If a veteran is diagnosed with PTSD during a period of active military service, there is a lower burden of proof for stressor corroboration evidence. If the claimed stressor is related to that service, the stressor is consistent with the circumstances of that service, and there is no clear and convincing evidence to the contrary, the veteran’s own statements may be used to establish the occurrence of the claimed stressor. The lower burden of proof applies to claims pending on or filed after October 29, 2008.

Another important thing to note is that if a veteran is released from service because of a mental disorder that developed as a result of a highly stressful event in service, the veteran must be awarded a disability rating of not less than 50 percent and be scheduled for a reevaluation within 6 months.

Go to step 3.

Is the stressor related to fear of hostile military or terrorist activity?

PTSD Related to Fear of Hostile Military or Terrorist Activity

A veteran who is diagnosed with PTSD that is related to fear of hostile military or terrorist activity does not need to provide stressor corroboration evidence as long as a VA psychologist or psychiatrist has diagnosed the PTSD and says that the stressor is related to the veteran’s fear of hostile military or terrorist activity. If a veteran’s stressor is adequate to support a diagnosis of PTSD, that stressor is consistent with the circumstances of the veteran’s service, and there is no clear and convincing evidence to the contrary, the veteran’s own statements may be used to establish the occurrence of the claimed stressor.
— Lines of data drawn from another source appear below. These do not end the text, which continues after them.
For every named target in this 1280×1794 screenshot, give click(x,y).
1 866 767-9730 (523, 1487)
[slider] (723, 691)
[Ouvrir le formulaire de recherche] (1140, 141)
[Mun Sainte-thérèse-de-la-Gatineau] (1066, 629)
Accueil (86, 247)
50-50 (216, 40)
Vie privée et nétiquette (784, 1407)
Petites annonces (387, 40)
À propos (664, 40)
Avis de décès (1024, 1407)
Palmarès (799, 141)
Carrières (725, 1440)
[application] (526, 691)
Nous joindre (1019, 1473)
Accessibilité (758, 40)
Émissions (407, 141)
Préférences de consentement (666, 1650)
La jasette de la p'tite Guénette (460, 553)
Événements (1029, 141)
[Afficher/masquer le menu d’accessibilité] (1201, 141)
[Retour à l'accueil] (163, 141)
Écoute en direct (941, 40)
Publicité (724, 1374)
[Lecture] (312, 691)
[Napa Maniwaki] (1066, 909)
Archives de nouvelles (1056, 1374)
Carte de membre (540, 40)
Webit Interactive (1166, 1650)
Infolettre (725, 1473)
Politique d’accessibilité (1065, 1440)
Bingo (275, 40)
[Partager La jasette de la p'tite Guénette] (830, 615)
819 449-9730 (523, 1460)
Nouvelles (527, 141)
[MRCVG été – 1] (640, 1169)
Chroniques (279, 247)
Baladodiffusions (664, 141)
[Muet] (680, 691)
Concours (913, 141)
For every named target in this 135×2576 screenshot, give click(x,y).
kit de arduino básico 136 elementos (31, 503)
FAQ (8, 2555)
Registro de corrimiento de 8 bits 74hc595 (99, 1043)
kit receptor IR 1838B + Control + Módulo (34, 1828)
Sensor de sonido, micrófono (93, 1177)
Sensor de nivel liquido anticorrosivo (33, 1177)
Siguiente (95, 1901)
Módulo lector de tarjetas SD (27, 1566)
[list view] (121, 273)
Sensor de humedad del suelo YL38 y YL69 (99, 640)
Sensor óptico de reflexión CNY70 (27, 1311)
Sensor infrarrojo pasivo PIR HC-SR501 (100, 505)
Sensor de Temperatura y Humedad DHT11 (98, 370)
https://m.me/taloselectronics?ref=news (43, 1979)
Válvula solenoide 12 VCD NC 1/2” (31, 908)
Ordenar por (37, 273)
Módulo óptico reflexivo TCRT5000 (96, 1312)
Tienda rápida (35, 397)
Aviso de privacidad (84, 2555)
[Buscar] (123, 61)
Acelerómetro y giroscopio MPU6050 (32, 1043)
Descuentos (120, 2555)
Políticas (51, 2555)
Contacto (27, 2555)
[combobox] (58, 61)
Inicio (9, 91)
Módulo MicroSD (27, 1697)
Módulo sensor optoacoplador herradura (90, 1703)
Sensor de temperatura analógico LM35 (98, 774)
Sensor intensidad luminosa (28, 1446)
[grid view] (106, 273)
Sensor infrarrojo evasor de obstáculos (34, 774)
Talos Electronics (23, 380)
What is fear of hostile military or terrorist activity? The veteran must have experienced, witnessed, or been confronted with an event or circumstance that involved actual or threatened death or serious injury, or a threat to the physical integrity of the vet or others, such as from an actual or potential improvised explosive device; vehicle-embedded explosive device; incoming artillery, rocket, or mortar fire; grenade; small arms fire, including suspected sniper fire; or attack upon friendly military aircraft, and the veteran’s response to the event or circumstance must have involved a psychological or psycho-physiological state of fear, helplessness, or horror.

This lower burden of proof applies to all veterans, regardless of where they experience the fear of hostile military or terrorist activity, but it does not include sexual assault or hostile criminal actions of US military personnel directed against other US military personnel. It also only applies to claims received on or pending after July 13, 2010. If a veteran has a previously denied PTSD claim, in order to reopen the claim under this lower burden of proof standard, he or she would need a lay statement of his or her fear of hostile military or terrorist activity and service records that show service in an area involving exposure to hostile military or terrorist activity.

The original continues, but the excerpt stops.